Write out, word for word, the part of the article on modernism in Melbourne's offices below that runs between "Written for my" and "in the 1970s.", inclusive.

***** PASSAGE

Written for my 20th century Design Class in 2020. Assignment was to write an article about modernism in Australia from the editorial perspective of an architectural publication in the 1970s.
Modern Australia
’Modernist design for a modern way of life in the office’
We are living in a new age, an age of modernism that is shaping how we work into the future and invigorating Melbourne’s workplaces for the modern company. Design is all around us: magazines, furniture, art,and everyday objects. Design has played a significant role in how buildings are transformed to improve the way we work and use space. Australian designers and architects, by circumstance of World War Two, were able to bring functionalism and modernism to their fields and ultimately influence changes in Melbourne’s office buildings with the opening of structures such as the ICI building in 1958 by Bates Smart & McCutcheon bringing an international flavour to Melbourne.

**********
***** INFORMATION GIVEN

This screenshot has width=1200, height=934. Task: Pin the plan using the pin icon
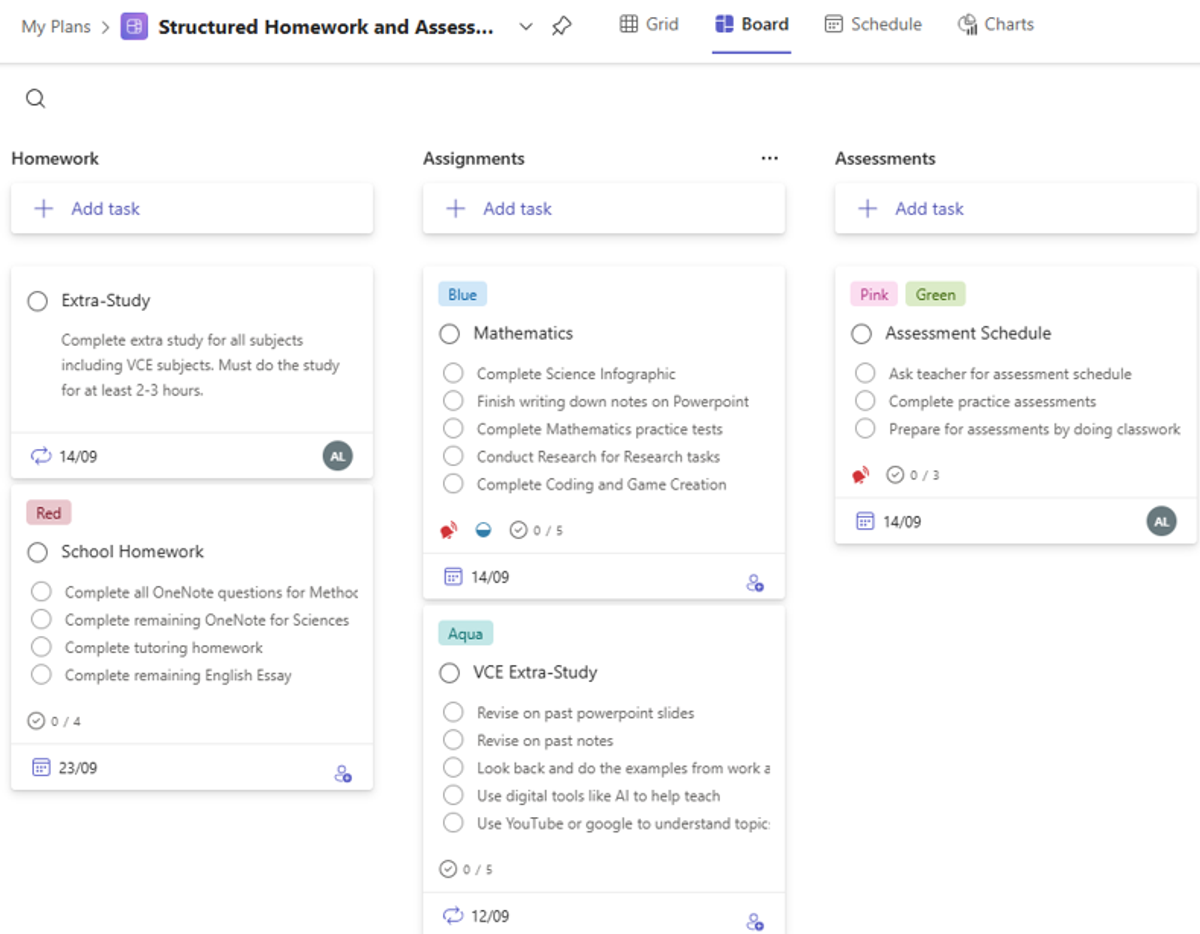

**********
***** INFORMATION GIVEN

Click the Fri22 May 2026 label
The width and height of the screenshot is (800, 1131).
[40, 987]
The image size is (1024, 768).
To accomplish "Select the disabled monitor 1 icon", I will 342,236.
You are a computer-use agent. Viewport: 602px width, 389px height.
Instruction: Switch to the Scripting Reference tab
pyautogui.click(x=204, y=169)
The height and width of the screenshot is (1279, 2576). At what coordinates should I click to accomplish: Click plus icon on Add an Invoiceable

**********

■ **SOLVED EXERCISE**:
Written for my 20th century Design Class in 2020. Assignment was to write an article about modernism in Australia from the editorial perspective of an architectural publication in the 1970s.